- **Work instruction**: Return the lines of the material from the line with "You are a GUI" to the line with "This screenshot has", reproducing them verbatim and including both of those lines.

[[ Extracted information, beginning ]]

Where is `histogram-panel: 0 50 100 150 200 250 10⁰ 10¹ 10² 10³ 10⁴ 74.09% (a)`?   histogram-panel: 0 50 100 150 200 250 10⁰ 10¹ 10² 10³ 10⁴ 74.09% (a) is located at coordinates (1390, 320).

[[ Extracted information, end ]]
[[ Extracted information, beginning ]]

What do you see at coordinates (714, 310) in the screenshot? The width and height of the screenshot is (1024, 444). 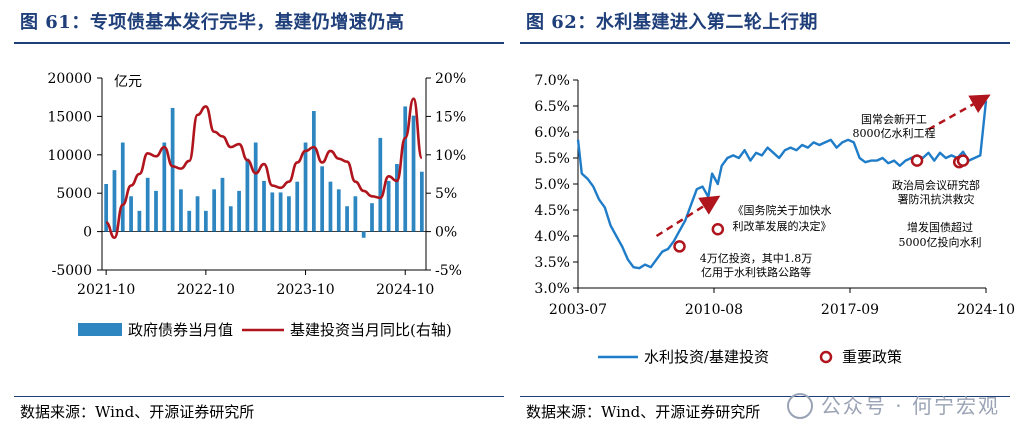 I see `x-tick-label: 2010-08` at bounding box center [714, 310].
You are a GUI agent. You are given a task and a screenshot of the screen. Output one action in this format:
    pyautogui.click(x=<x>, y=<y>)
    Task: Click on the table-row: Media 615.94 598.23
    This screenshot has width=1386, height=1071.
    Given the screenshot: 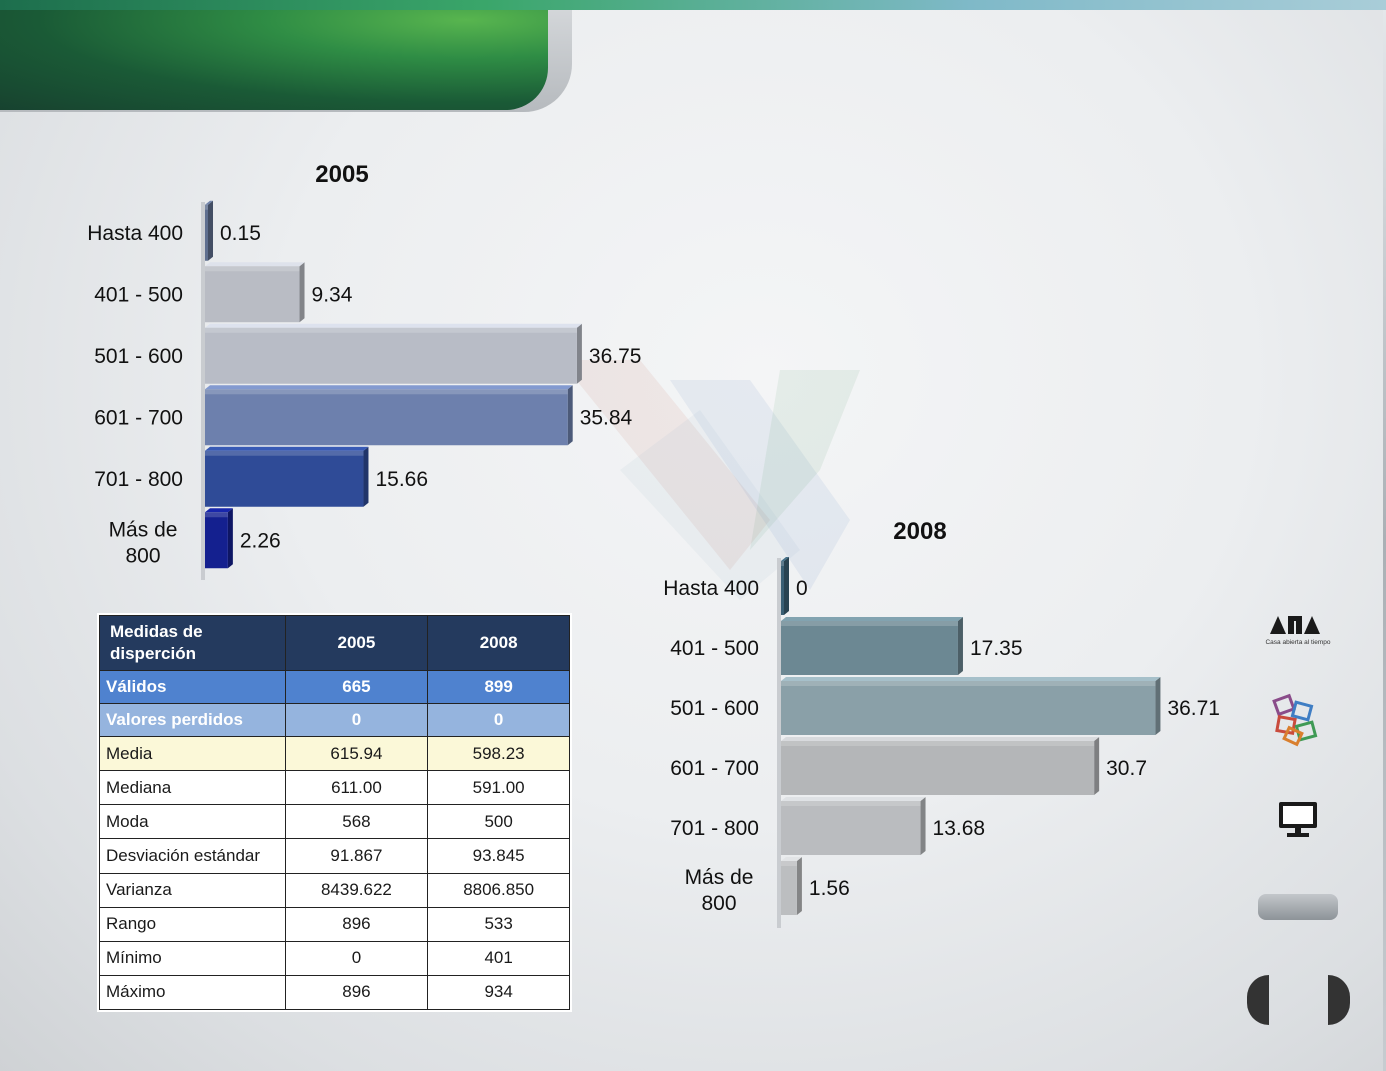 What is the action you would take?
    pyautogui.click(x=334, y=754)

[[ Extracted information, end ]]

- **Response for this exercise**:
You are a GUI agent. You are given a task and a screenshot of the screen. Output one action in this format:
    pyautogui.click(x=<x>, y=<y>)
    Task: Click on the table-row: Media 615.94 598.23
    This screenshot has width=1386, height=1071.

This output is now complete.